By Liz Kaufman
James Baldwin was one of America’s greatest thinkers and writers on the subject of race. What would he have thought about present-day protests against police brutality and for racial equity? We can glean much about his thoughts from his rich legacy of writing and recorded interviews. Here are some quotes from James Baldwin, most from over half a century ago, that are particularly resonant today:
–From “The Fire Next Time,” 1963: “You were born where you were born and faced the future that you faced because you were Black and for no other reason. The limits of your ambition were, thus, expected to be set forever. You were born into a society which spelled out with brutal clarity, and in as many ways as possible, that you were a worthless human being. You were not expected to aspire to excellence: you were expected to make peace with mediocrity.”
–Chair of Princeton’s Department of African American Studies and author of “Begin Again: James Baldwin’s America and Its Urgent Lessons for Our Own,” Eddie Glaude quoting Baldwin in 1980: “What we are dealing with really is that for Black people in this country there is no legal code at all. We’re still governed, if that is the word I want, by the slave code.”
–Dick Cavett interview, 1969: “If any white man in the world says give me liberty or give me death, the entire white world applauds. When a black man says exactly the same thing – word for word – he is judged a criminal and treated like one, and everything possible is done to make an example of this bad nigger so there won’t be any more like him”.
–Dick Cavett interview, 1969: “(The police) are a very real menace to every black cat alive in this country.
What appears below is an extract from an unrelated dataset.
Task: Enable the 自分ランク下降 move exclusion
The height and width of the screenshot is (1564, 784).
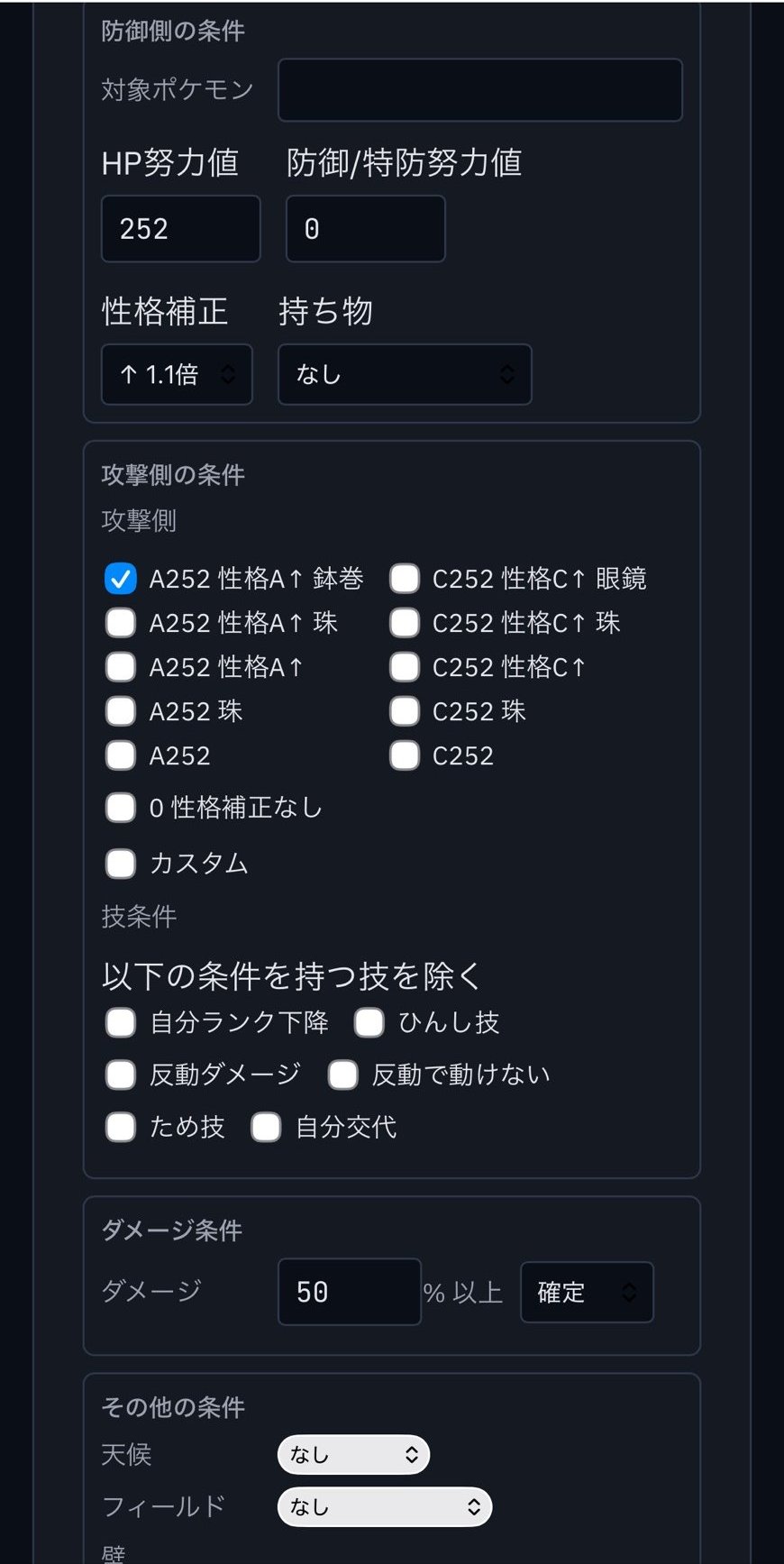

And no matter how many people say, ‘You’re being paranoid when you talk about police brutality’ – I know what I’m talking about. I survived those streets and those precinct basements and I know. And I’ll tell you this – I know what it was like when I was really helpless, how many beatings I got. And I know what happens now because I’m not really helpless. But I know, too, that if he (police) don’t know that this is Jimmy Baldwin and not just some other nigger he’s gonna blow my head off just like he blows off everybody else’s head. It could happen to my mother in the morning, to my sister, to my brother… For me this has always been a violent country – it has never been a democracy.”
–From “Florida Forum” on WCKT-Miami in 1963, answering the question on whether the racial conflict in Alabama and Mississippi could happen in Florida: “The situation in Alabama and Mississippi which is spectacular and surprises the country is nationwide. Not only could it happen in Florida, it could happen in New York or Chicago, Detroit or anywhere there’s a significant Negro population. Because until today, all the Negroes in this country in one way or another, in different fashions, North and South, are kept in what is, in effect, prison. In the North, one lives in ghettos and in the South, the situation is so intolerable as to become sinister not only for Mississippi or Alabama or Florida but for the whole future of this country.”
–Nearing the end of his life in the mid-1980s, Baldwin’s patience had run out. The anger he had channeled into his writing could no longer be quelled. He expressed his outrage and frustration in these words from an interview in the documentary film James Baldwin: The Price of the Ticket: “What is it you want me to reconcile myself to? . . . You always told me it takes time. It has taken my father’s time, my mother’s time, my uncle’s time, my brothers’ and my sisters’ time, my nieces’ and my nephews’ time. How much time do you want for your ‘progress’?”